4.2. Treatment and Management

The re-emergence of ZIKV, despite the development of congenital diseases still being subject to much controversy in the literature, should lead to regular updates of the relevant pregnancy guidelines. Regarding the hypothesis that the evolution of ZIKV pathogenicity results from opportunistic interplay with HLV rather than new acquisitions, this may result in dramatic recasting of the current CZS management strategies through first targeting latent viruses. In other words, the control of and cure for latency infections may prevent, protect from, and limit the emergence of CZS and other types of ZIKV pathogenicities. In contrast to acute infectious diseases, the measures to eradicate the persistent viruses themselves are still facing challenges.
Apart from improving clinical symptoms and limiting the frequency of recurrence, antiviral strategies have to avoid maintaining virus latency in hosts by continuously focusing on its evolution (RNA genome), its growth in diversity (variant selection), and/or possible superinfection-induced reactivation.
Recent advances in CRISPR/Cas9 genome editing allow for the proposal of cutting-edge strategies for selectively targeting latent viruses by deleting or mutating specific latent virus DNA regions [298]. For example, the use of pharmacological inhibitors of histone demethylase to promote the epigenetic suppression of viral genomes shows a “locking in latency” system for HSV [299,300]. In the same way, certain drugs may allow to release latent viruses and to promote lytic infections as a “lytic therapy” system, as opposed to the former systems [301]. Some of the available antiviral drugs and adjuvants have already shown promise in lytic virus reactivation [142,143]. Using bacteriophage to block reactivation or to promote lysogenic is proposed via a vaccine concept, Acyclovir R430 [302]. Besides targeting latent viruses, treatment combinations should also be proposed, such as antiviral molecular drugs for ZIKV and an immunomodulatory compound for latent viruses. Nevertheless, the heterologous response features of coinfections bring some limitations and risks of inefficiency or exacerbating the immune system, as per common cytokine storms [49]. Such an immune host response is currently at the heart of COVID-19 pathogenesis, for which a preventive approach is a public health priority. This also raises the challenge of vaccine design for ZIKV with co-circulation, co-exposition, and coinfection risks in some biodiversity areas to achieve true efficacy.

4.3. Vaccine

The development of a ZIKV vaccine remains a priority. The DENV/ZIKV cross-reactivity preventive effect (the idea that prior DENV infection could provide a protective effect in endemic arbovirus areas) is one of the possible research avenues. However, the risk of DENV antibody production driving antibody-dependent enhancement (ADE) of ZIKV replication has also been characterized, without forgetting the uncertain efficacy of a vaccine to prevent multi-exposition risk, such as DENV, ZIKV, and CHIKV. Therefore, the challenge is to design a vaccine by avoiding (limiting) cross-reactive epitopes, attrition, and depletion or displacement of memory CD8 T cells [49]. Determining the outcome of vaccinations in heterologous infections and ensuring the safety and efficiency are key requirements for the development of any vaccine.
The development of a vaccine based on the concept of the measles vaccine, i.e., providing protection against other unrelated infections, is ongoing [303,304]. In general, the administering of two potential vaccines for endemic areas are proposed: one administered during the outbreak with a vaccination program targeting women of reproductive age to prevent in utero infection, and the other during an inte-epidemic period with a broad-based vaccination campaign targeting the general population to establish population immunity. By contrast, the implementation of a vaccine/treatment to pregnant women remains a dilemma in monoinfections, as well as in mixed infections. In fact, rather than questioning, here, the complexity, necessity, and efficiency of a vaccine design, the complexity of the ZIKV biological system and, especially, of the syndemics process, encourages the preparation of a global and multidisciplinary plan that takes into consideration the risk determinants in CZS emergence and epicenter generation.

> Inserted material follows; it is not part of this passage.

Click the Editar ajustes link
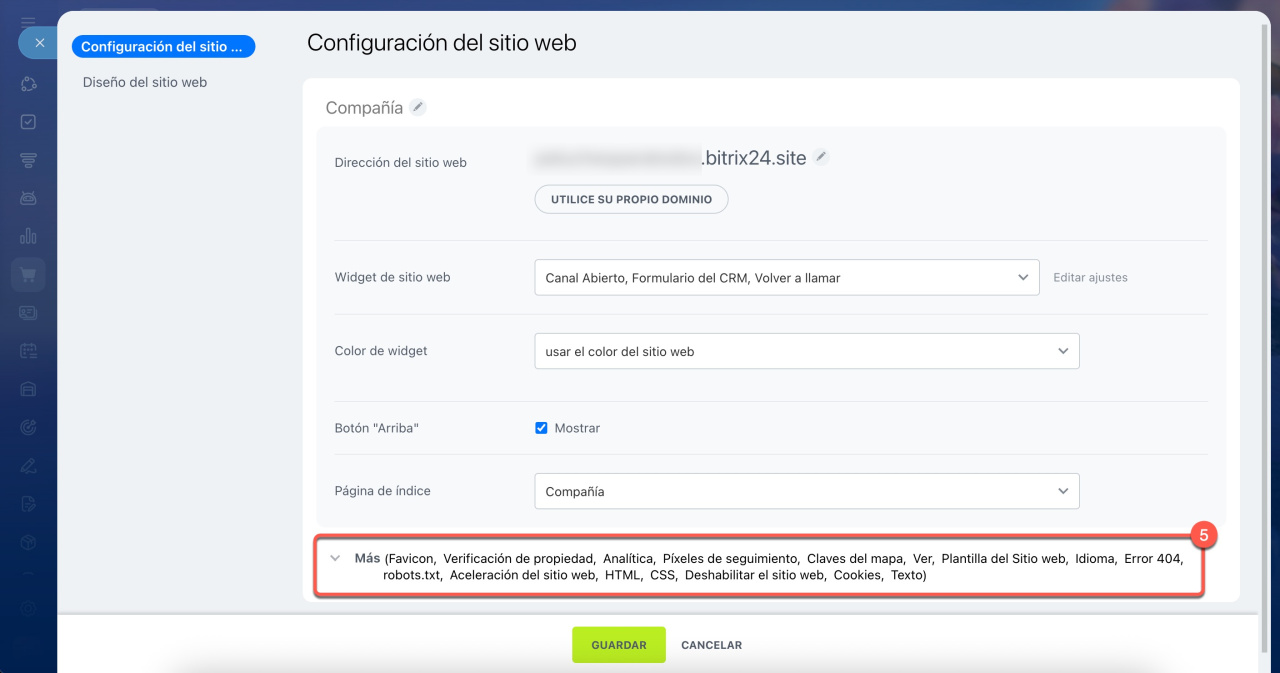The image size is (1280, 673). point(1090,278)
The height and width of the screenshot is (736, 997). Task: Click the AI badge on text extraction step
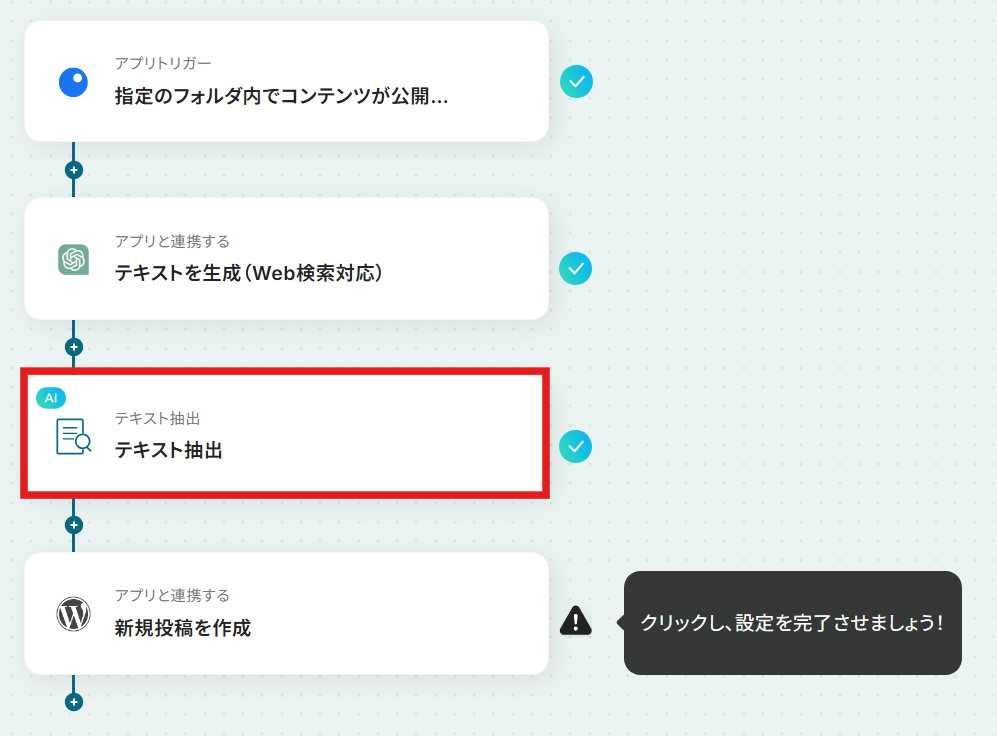(51, 398)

4.4. Prevention and Primary Healthcare

Despite the severity in congenital outcomes, pregnant women are not differently affected by ZIKV compared to the general population. The non-specific, or worse, the asymptomatic forms in pregnancy highlight the need for greater efforts to implement preventive strategies. Besides the vaccine program, other priorities should be resolved beforehand, including primary healthcare and improving the sanitary conditions of populations. From the perspective of congenital and arbovirus protective advice, the guidelines and education (e.g., sex and hygiene) need to be rethought in terms of the nature and opportunities (frequency) of coinfections in association with congenital risks. The overlapping between the risks area to contract diseases and the CZS emergence epicenter defines an emergency zone. In Rio de Janeiro, 41% of pregnant women infected with arboviruses and other infections lived in urban slums, mostly in Niterói; surprisingly, no coinfections with arboviruses were detected [305].
Environmental factors (e.g., climate), housing conditions, nutrition, and healthcare access as well as behavior regarding the risk of contracting infectious diseases (e.g., sexual activity or outdoor activities (bites from a mosquito), have a combined impact on immune status, without forgetting the genetic background of a person, such as their syndemic image [84,119,120,306].
As a consequence, the acquisition sequence of a mixed infection and its effects on health are unique to each person. All of these factors contribute to a mosaic of response profiles to ZIKV infection in pregnancy between mothers (e.g., symptomatic or asymptomatic, phenotypes, disease progression, and later outcome in infants). While the emergence of ZIKV is a global concern, CZS management still remains singular to individual mothers.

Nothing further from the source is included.